## The problem
Give back exactly the lines running from the line with "The width and height of the screenshot is (1152, 720)." to the end of the entries, and only those lines.

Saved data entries
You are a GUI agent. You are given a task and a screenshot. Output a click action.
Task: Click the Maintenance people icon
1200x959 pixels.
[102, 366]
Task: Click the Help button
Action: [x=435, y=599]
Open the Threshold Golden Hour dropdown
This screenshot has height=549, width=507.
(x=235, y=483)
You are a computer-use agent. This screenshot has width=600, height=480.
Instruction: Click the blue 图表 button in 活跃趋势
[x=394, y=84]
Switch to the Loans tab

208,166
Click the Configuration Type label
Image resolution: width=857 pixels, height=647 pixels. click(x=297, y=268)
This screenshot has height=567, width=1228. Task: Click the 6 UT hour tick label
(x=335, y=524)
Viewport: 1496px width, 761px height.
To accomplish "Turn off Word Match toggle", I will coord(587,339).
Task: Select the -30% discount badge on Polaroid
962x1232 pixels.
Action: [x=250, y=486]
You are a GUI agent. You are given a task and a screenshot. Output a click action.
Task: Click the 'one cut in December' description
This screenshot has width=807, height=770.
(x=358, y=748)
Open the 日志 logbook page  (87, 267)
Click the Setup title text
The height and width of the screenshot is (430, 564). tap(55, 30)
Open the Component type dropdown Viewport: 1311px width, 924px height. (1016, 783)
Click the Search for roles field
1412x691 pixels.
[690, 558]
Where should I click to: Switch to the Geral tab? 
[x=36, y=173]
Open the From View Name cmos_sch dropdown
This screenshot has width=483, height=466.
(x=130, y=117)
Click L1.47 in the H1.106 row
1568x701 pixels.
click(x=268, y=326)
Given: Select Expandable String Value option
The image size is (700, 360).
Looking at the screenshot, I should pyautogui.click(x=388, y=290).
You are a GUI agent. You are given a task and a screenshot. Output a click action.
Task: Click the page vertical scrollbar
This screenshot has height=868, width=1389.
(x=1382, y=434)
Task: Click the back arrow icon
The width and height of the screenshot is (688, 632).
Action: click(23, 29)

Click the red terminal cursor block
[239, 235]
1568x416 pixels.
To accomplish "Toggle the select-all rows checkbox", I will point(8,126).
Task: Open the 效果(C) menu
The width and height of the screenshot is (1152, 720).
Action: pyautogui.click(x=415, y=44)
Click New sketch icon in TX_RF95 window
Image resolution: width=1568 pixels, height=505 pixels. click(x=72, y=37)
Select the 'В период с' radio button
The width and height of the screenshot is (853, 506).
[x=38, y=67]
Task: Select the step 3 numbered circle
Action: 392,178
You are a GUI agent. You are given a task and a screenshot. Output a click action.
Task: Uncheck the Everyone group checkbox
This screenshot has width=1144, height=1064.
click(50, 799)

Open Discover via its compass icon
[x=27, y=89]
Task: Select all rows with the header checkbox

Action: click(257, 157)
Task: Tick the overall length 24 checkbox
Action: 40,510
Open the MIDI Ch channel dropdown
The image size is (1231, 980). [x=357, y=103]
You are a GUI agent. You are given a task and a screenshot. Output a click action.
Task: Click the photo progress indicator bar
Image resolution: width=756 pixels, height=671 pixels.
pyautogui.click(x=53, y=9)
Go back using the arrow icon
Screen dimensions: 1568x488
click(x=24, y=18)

## Solution for this problem
The width and height of the screenshot is (1152, 720).
Action: pyautogui.click(x=415, y=44)
Click New sketch icon in TX_RF95 window
Image resolution: width=1568 pixels, height=505 pixels. click(x=72, y=37)
Select the 'В период с' radio button
The width and height of the screenshot is (853, 506).
[x=38, y=67]
Task: Select the step 3 numbered circle
Action: 392,178
You are a GUI agent. You are given a task and a screenshot. Output a click action.
Task: Uncheck the Everyone group checkbox
This screenshot has width=1144, height=1064.
click(50, 799)

Open Discover via its compass icon
[x=27, y=89]
Task: Select all rows with the header checkbox

Action: click(257, 157)
Task: Tick the overall length 24 checkbox
Action: 40,510
Open the MIDI Ch channel dropdown
The image size is (1231, 980). [x=357, y=103]
You are a GUI agent. You are given a task and a screenshot. Output a click action.
Task: Click the photo progress indicator bar
Image resolution: width=756 pixels, height=671 pixels.
pyautogui.click(x=53, y=9)
Go back using the arrow icon
Screen dimensions: 1568x488
click(x=24, y=18)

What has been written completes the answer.